**Instructions for the task**
Answer these questions using the passage about the migration that follows:
1. How did the migration appear to regulatory operations teams?
2. In what area did the impact of the migration become apparent?
3. What work did some capabilities previously require, and how do they ship now?

**Provided passage**
===============

For regulatory operations teams, the migration was largely invisible — existing workflows continued without interruption. The impact became apparent in the pace of new feature delivery: capabilities that previously required multi-sprint database engineering work now ship as part of standard feature development cycles.

===============

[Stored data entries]
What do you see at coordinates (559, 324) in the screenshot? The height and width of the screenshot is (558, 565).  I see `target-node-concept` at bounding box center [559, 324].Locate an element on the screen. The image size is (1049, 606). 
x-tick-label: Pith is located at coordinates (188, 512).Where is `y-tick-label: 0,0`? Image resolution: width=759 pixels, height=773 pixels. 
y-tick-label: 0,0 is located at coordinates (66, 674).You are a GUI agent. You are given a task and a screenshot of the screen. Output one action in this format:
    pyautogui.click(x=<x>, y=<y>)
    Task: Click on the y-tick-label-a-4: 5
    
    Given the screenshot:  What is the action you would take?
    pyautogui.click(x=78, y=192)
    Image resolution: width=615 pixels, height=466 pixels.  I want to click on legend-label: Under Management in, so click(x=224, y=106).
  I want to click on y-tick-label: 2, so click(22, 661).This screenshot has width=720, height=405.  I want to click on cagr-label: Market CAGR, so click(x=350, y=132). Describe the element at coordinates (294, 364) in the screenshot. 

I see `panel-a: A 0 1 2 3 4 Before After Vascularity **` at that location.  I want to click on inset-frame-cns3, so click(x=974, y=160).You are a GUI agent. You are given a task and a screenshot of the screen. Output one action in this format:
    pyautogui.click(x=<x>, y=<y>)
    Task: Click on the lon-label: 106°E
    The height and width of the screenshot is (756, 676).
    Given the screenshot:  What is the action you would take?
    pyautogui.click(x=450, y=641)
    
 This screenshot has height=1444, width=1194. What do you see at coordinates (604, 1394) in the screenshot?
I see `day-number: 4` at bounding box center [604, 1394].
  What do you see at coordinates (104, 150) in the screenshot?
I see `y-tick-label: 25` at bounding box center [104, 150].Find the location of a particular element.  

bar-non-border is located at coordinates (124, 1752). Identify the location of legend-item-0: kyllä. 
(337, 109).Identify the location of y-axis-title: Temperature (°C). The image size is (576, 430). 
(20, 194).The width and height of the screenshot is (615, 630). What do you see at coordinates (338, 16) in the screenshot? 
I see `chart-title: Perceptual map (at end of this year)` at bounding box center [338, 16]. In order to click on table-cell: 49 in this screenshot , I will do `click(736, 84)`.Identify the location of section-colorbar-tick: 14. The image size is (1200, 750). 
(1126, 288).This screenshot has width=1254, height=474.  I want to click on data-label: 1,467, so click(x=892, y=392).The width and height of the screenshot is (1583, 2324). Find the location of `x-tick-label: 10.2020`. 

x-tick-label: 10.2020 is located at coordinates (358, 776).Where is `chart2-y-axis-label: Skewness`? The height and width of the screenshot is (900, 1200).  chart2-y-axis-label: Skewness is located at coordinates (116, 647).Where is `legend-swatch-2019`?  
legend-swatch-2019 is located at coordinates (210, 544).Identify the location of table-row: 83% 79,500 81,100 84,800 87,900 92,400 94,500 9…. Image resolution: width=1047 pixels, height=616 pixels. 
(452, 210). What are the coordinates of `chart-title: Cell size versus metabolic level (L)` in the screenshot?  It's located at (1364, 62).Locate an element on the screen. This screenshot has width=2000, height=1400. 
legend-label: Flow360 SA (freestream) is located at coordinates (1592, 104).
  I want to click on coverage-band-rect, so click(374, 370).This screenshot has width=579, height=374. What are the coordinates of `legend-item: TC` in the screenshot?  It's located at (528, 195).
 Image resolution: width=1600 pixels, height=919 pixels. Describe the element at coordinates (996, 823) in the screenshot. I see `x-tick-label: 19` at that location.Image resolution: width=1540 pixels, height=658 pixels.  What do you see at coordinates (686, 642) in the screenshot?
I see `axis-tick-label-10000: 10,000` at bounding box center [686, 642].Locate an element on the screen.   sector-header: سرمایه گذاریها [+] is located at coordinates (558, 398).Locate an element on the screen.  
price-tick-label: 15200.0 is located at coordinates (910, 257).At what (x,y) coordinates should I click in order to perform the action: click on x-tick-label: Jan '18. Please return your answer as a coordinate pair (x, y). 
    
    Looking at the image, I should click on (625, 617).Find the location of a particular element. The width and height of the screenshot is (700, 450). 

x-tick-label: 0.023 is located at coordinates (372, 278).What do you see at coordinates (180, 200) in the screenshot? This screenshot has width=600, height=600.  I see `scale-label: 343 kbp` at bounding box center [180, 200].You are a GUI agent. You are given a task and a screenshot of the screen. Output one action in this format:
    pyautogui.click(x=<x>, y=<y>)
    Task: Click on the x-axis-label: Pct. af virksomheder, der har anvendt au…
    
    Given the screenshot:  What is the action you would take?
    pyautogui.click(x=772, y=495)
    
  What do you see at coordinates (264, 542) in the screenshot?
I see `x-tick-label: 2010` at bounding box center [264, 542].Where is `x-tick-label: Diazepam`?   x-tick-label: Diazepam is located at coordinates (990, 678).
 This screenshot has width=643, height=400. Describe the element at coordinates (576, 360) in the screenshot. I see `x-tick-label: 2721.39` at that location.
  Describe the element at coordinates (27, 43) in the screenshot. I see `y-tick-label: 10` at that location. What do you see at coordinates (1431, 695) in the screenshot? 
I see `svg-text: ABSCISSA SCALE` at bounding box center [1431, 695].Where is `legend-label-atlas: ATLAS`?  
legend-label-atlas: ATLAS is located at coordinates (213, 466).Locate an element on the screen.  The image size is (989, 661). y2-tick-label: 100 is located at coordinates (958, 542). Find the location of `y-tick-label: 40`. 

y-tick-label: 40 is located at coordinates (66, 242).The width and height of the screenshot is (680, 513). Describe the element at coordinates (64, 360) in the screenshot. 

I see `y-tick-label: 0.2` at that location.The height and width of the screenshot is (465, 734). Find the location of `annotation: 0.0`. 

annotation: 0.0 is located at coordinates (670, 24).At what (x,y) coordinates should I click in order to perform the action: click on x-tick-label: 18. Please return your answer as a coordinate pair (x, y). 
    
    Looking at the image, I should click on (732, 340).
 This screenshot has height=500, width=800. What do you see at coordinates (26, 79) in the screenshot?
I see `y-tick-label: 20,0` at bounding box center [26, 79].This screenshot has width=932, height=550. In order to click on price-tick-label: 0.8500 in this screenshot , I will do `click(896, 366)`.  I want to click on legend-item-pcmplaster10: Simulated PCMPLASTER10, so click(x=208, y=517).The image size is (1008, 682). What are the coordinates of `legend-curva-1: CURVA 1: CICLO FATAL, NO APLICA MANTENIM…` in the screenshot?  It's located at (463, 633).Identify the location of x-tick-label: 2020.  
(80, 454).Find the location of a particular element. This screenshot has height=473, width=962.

===============

**Task result**
1. It was largely invisible, and existing workflows continued without interruption.
2. The impact became apparent in the pace of new feature delivery.
3. They previously required multi-sprint database engineering work and now ship as part of standard feature development cycles.